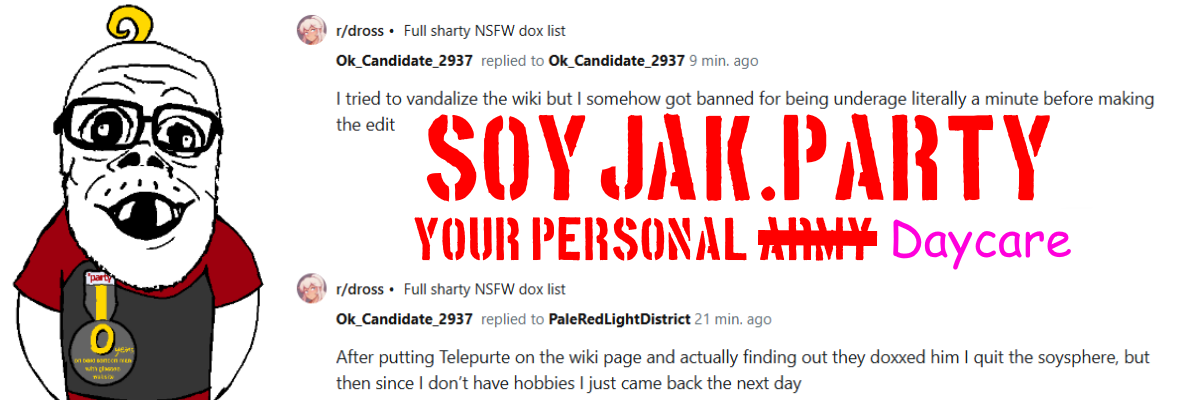
Task: Click the pink 'Daycare' handwritten text
Action: (x=979, y=241)
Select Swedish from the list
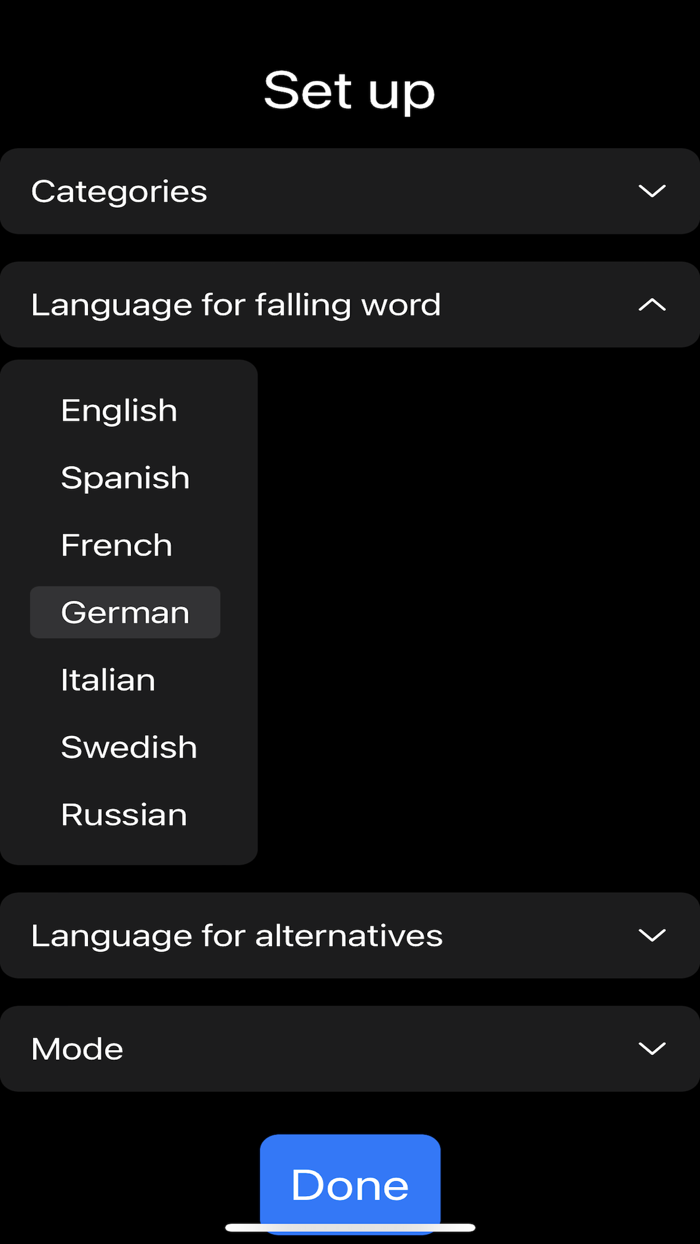Image resolution: width=700 pixels, height=1244 pixels. click(x=129, y=747)
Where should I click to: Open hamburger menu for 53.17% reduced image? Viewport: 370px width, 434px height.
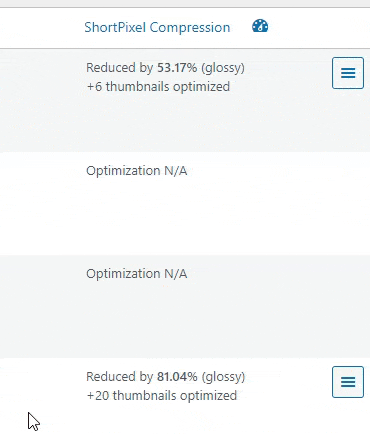click(348, 73)
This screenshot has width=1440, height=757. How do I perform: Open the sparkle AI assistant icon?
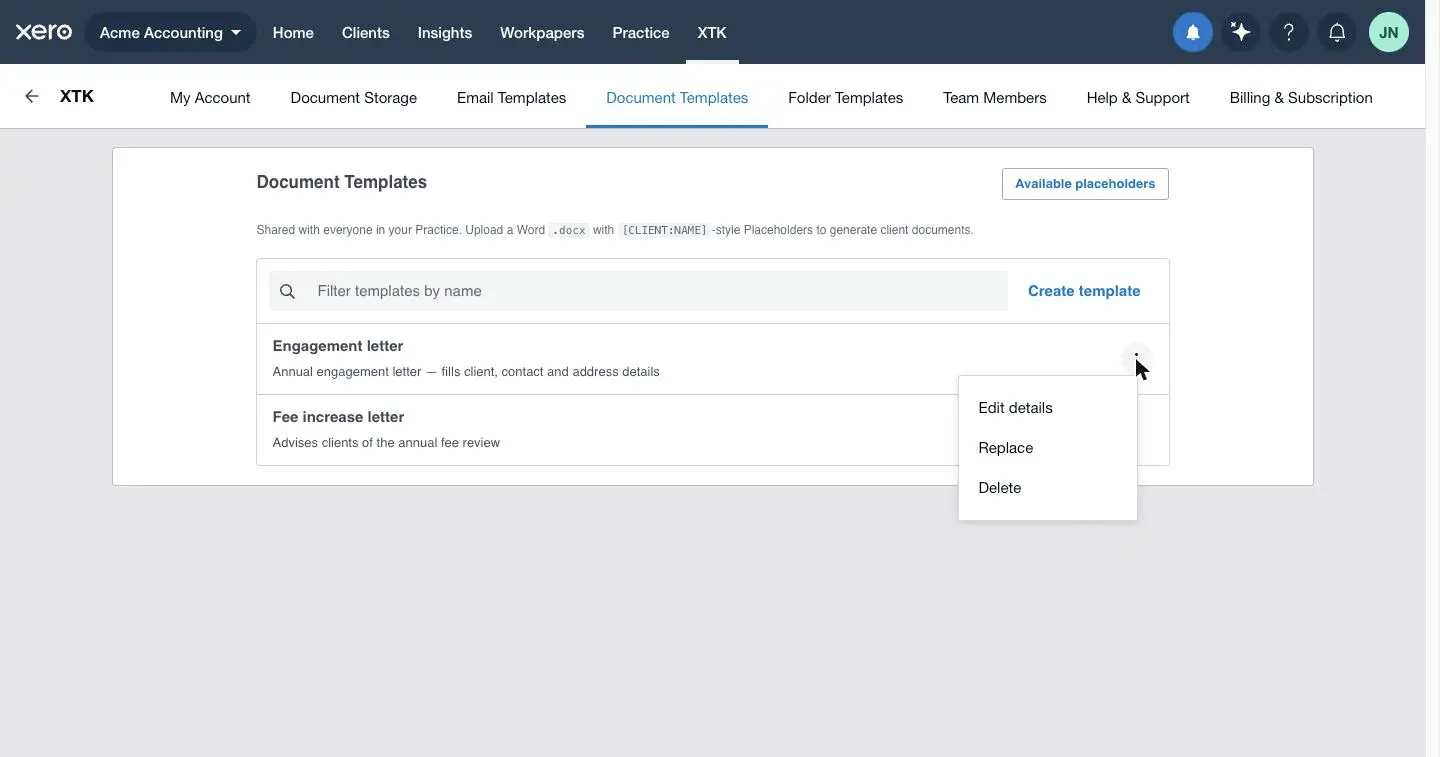pos(1241,33)
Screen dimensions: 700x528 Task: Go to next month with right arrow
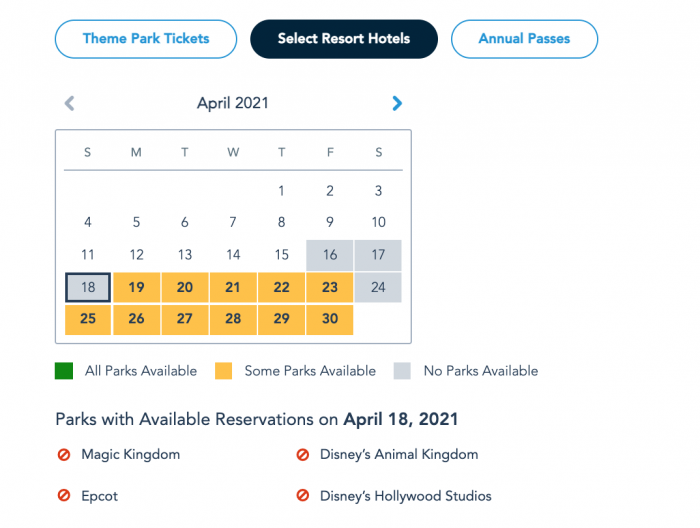tap(397, 103)
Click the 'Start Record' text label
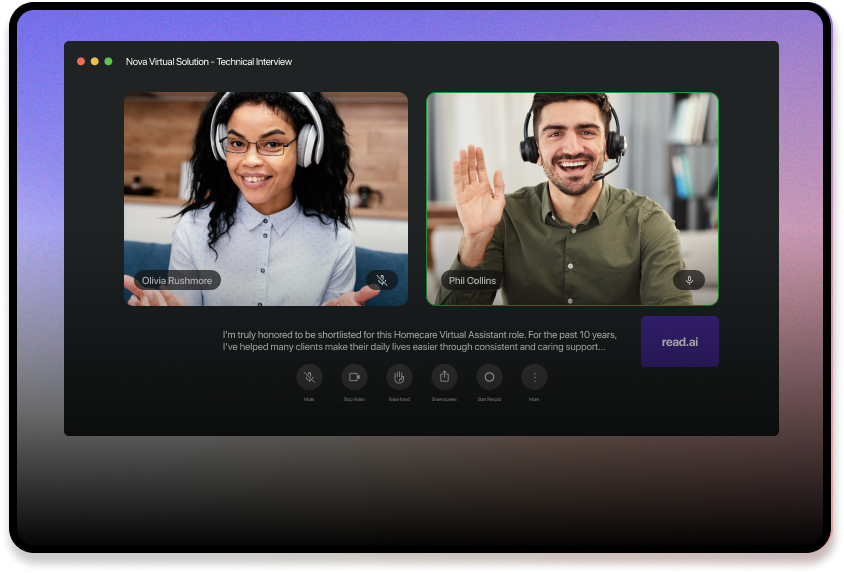Viewport: 844px width, 573px height. (489, 399)
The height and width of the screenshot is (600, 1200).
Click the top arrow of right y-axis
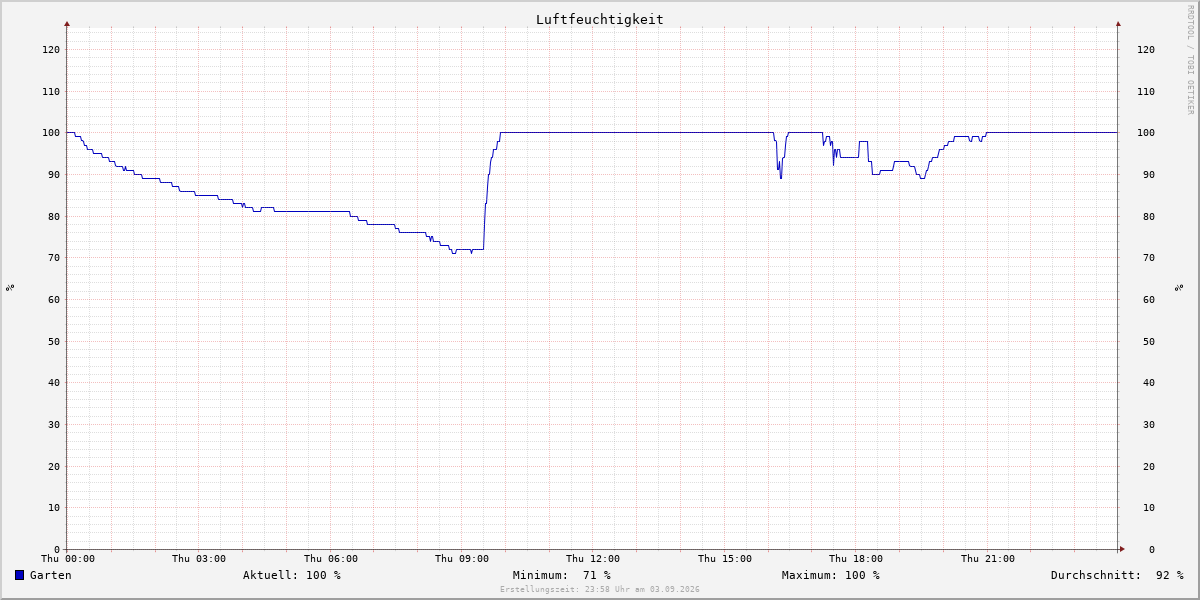[1118, 23]
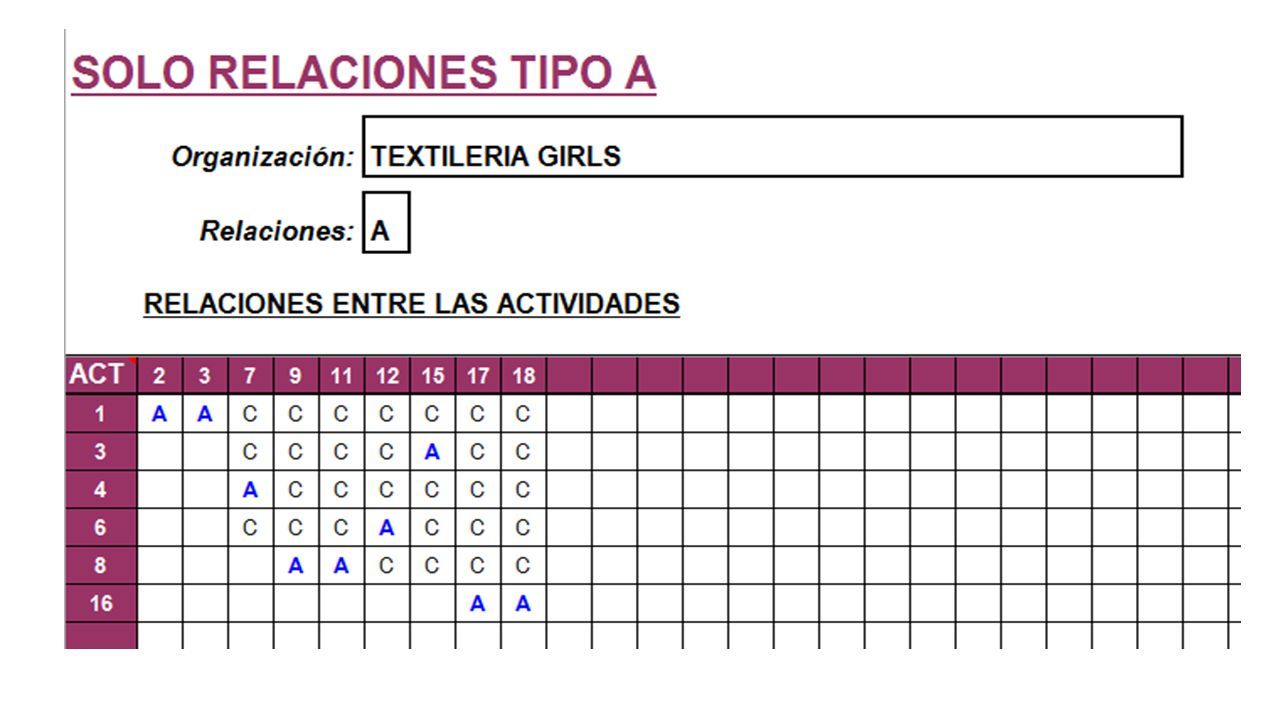
Task: Click column header 18
Action: (x=523, y=376)
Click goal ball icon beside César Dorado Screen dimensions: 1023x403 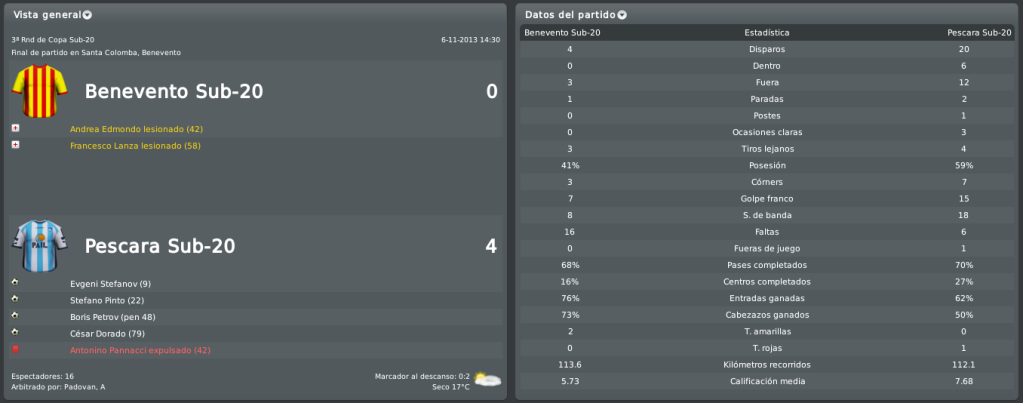(x=16, y=333)
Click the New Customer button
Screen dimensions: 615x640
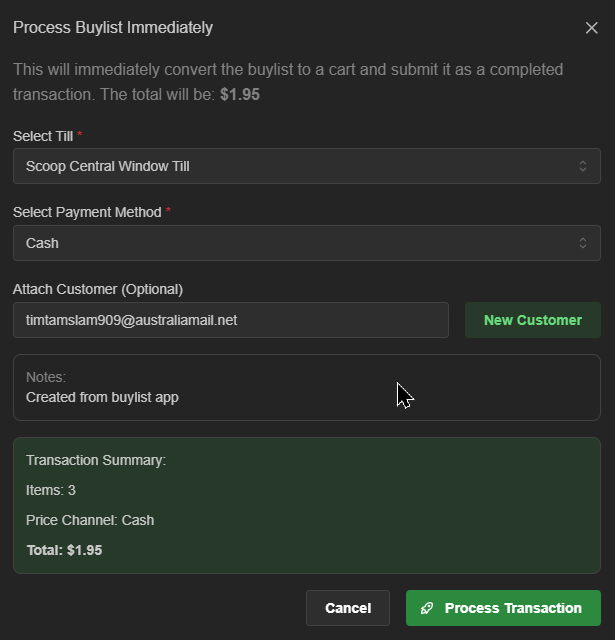point(533,320)
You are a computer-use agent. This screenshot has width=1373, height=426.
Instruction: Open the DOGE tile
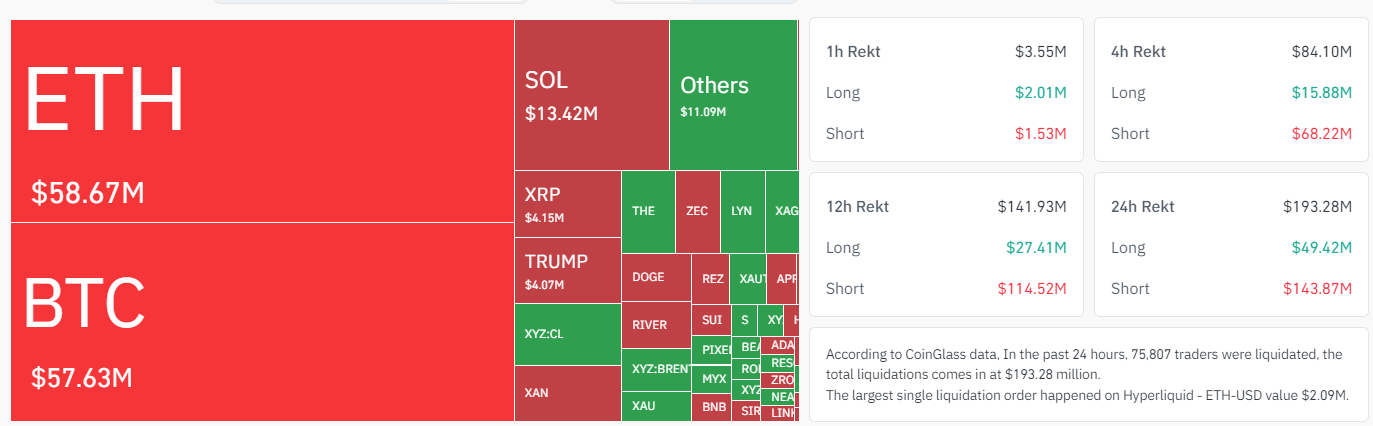tap(655, 277)
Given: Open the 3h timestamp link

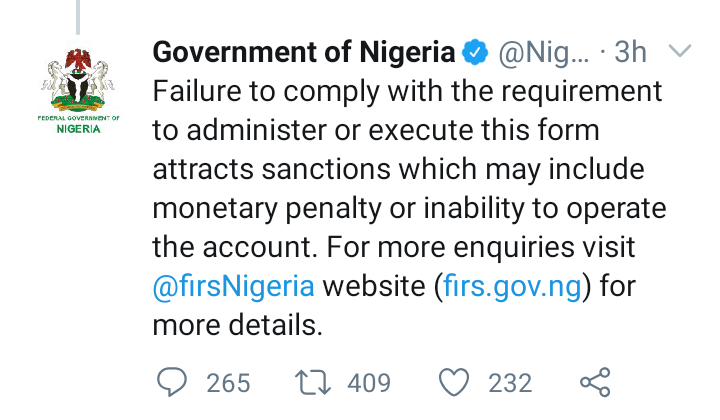Looking at the screenshot, I should 630,53.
──────────────────────────────
▸ **AIM**
Rewrite the part that opens with the line containing "You are a computer-use" and closes with the last of the items, swapping "DOGE tile" for "DOGE card" and keeping everything else the same. Leave the pictures out of your answer.

▸ **FINISHED ANSWER**
You are a computer-use agent. This screenshot has width=1373, height=426.
Instruction: Open the DOGE card
tap(655, 277)
Given: Open the 3h timestamp link

Looking at the screenshot, I should 630,53.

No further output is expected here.